Student Probability Seminar

Critical Slowdown of Swendsen-Wang Dynamics

Speaker: Reza Gheissari

Location: Warren Weaver Hall 905

Date: Monday, February 27, 2017, 11 a.m.


Consider the \(q\)-state mean-field Potts model, a probability distribution \(\pi\) on \(\{1,...,q\}^{n}\) with \(\pi(\sigma)\propto \exp(\beta H(\sigma))\) where \(H(\sigma)\) counts the number of pairs of vertices in the same state. It is a canonical model of statistical physics generalizing the \(q=2\) case (Ising Curie--Weiss).
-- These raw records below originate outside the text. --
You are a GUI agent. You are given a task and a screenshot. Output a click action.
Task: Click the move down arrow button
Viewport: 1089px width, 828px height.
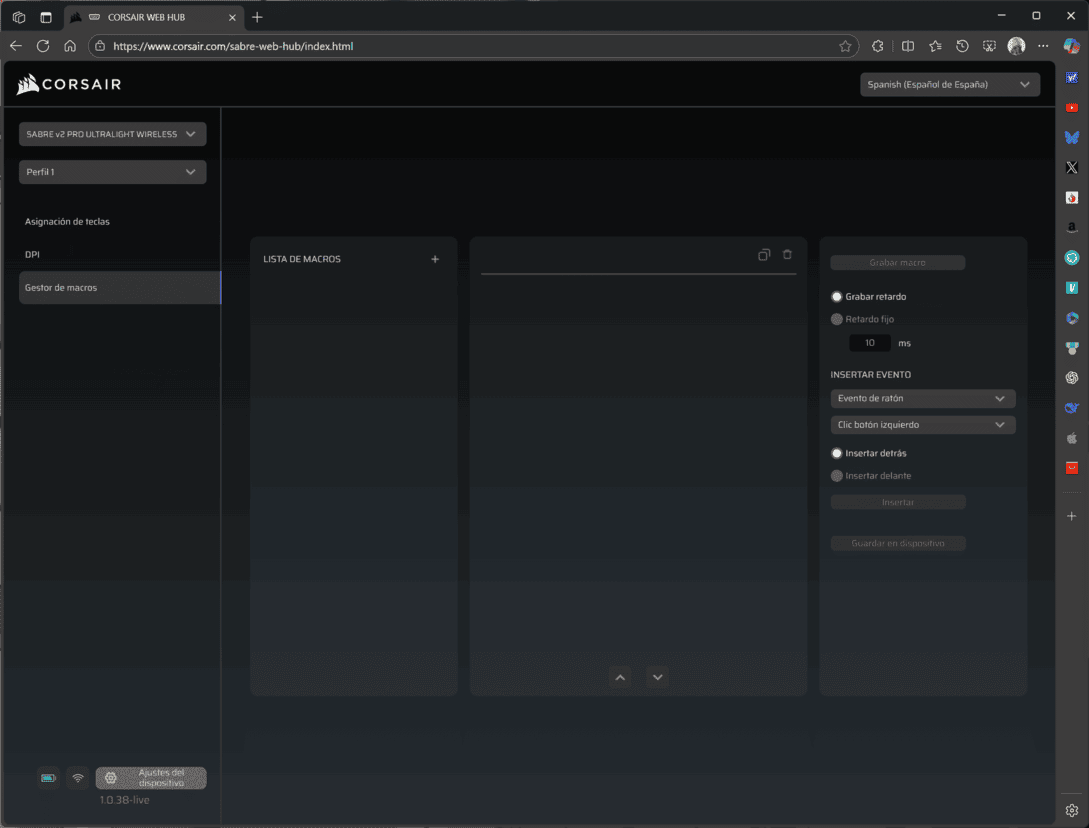pos(657,677)

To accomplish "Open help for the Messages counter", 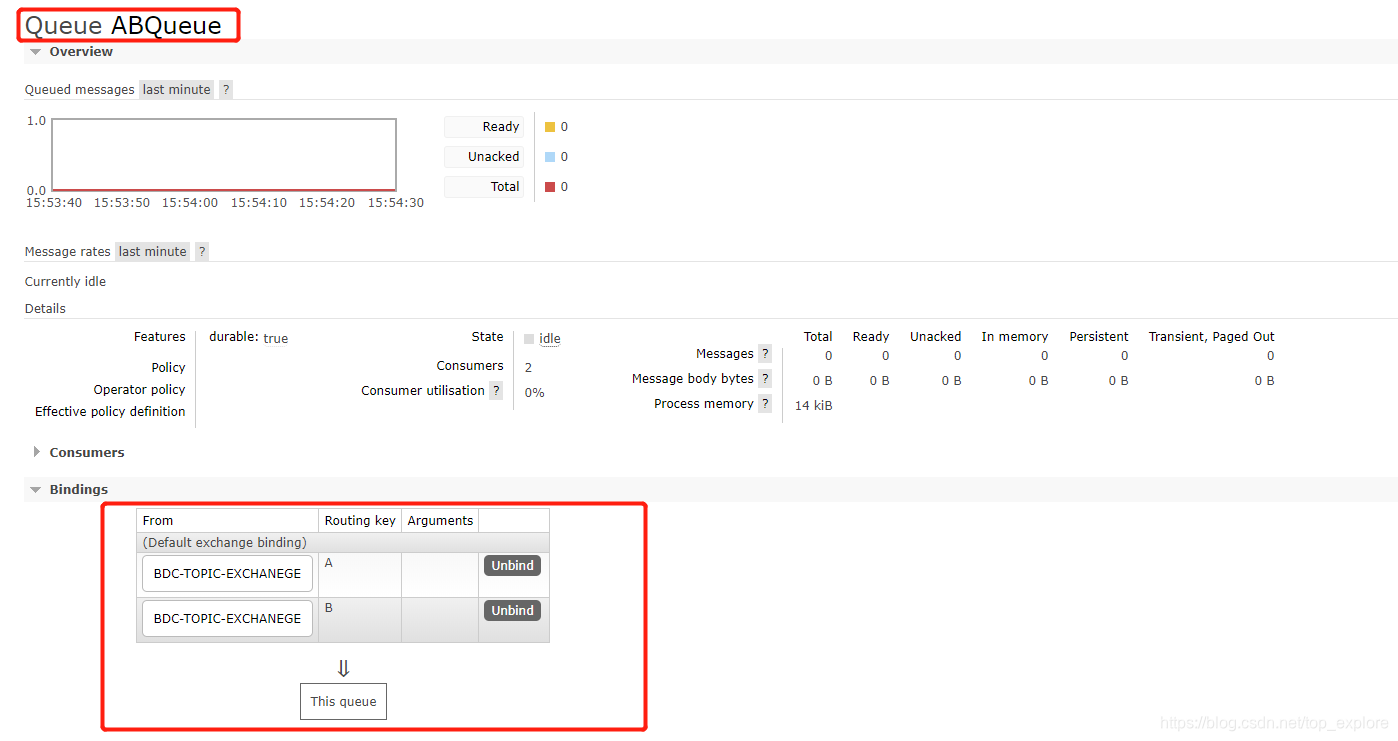I will tap(765, 353).
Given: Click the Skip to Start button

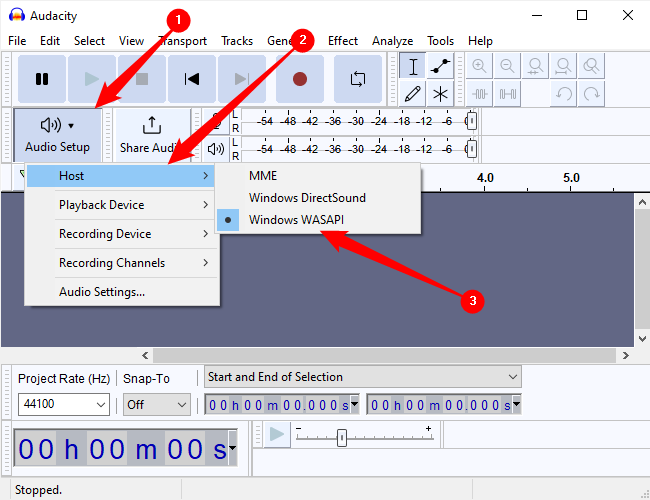Looking at the screenshot, I should pos(192,79).
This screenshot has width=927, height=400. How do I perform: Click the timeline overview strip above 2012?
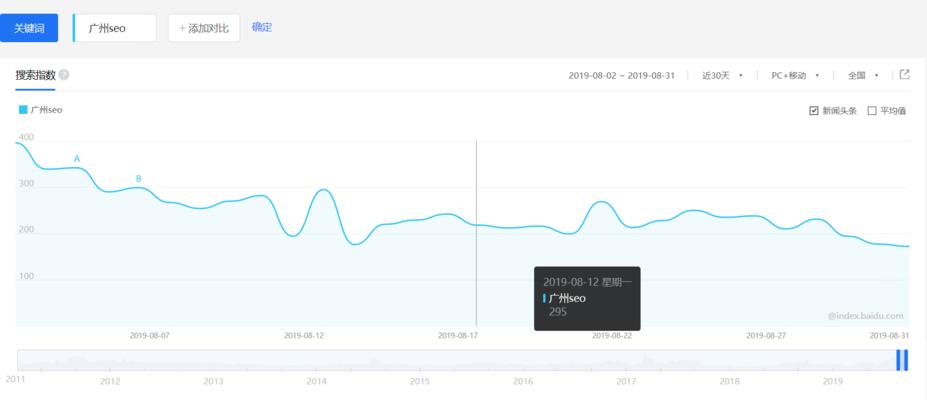pos(110,360)
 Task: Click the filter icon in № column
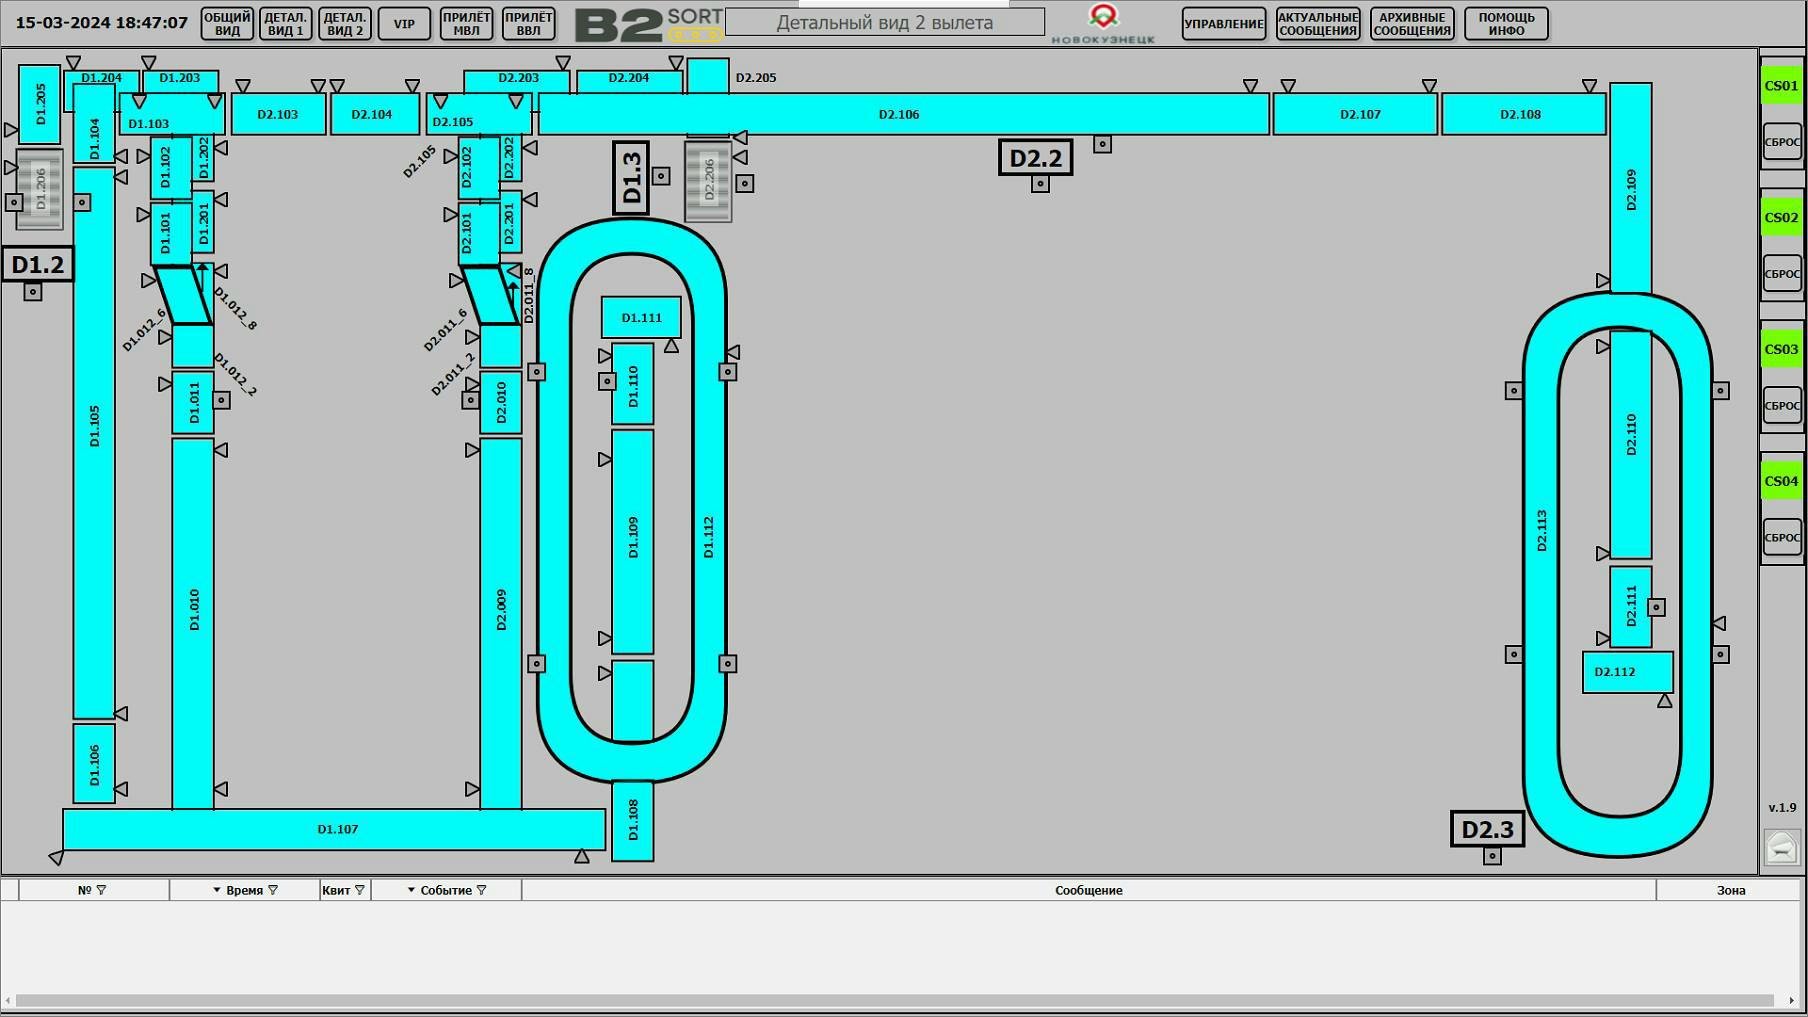101,890
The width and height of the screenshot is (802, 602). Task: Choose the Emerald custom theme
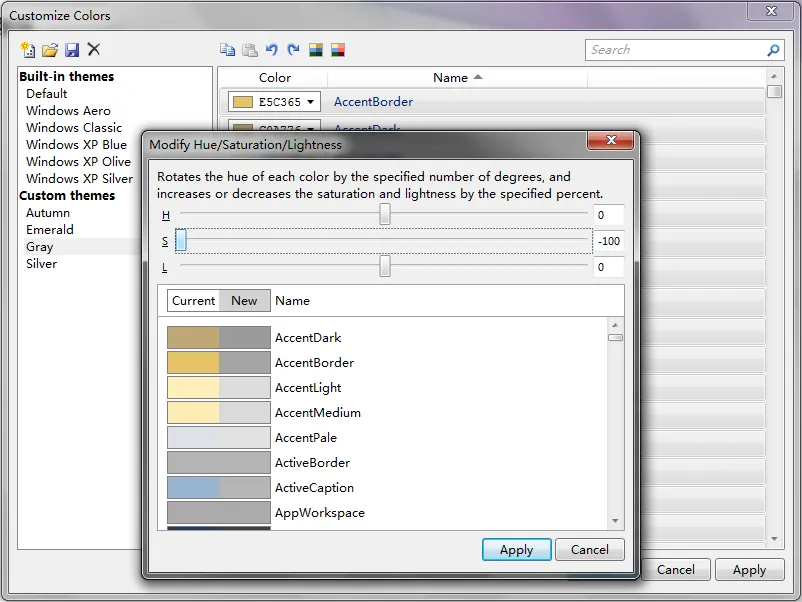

In this talk, we will introduce the Swendsen--Wang dynamics, introduced in the 1980's, as a Markov chain reversible w.r.t. \(\pi\) that utilizes the Erdos--Renyi random graph \(G(n,p)\) to make global changes and jump over the energy barriers in the Potts landscape. As a result, for some time, physicists believed the Swendsen--Wang algorithm to always be a fast (polynomial time) MCMC sampler of the Ising/Potts model. In 1999, Gore and Jerrum found that when \(q\geq 3\), at the critical temperature \(\beta_c(q)\), the dynamics is in fact slow: \(t_{\mathrm {mix}}\geq \exp(c\sqrt n)\). We present that proof, then with some new random graph estimates, show that in fact, there, \(t_{\mathrm{mix}}\) is truly exponential in \(n\): \(\log t_{\mathrm {mix}} \asymp n\). Joint work with E. Lubetzky and Y. Peres.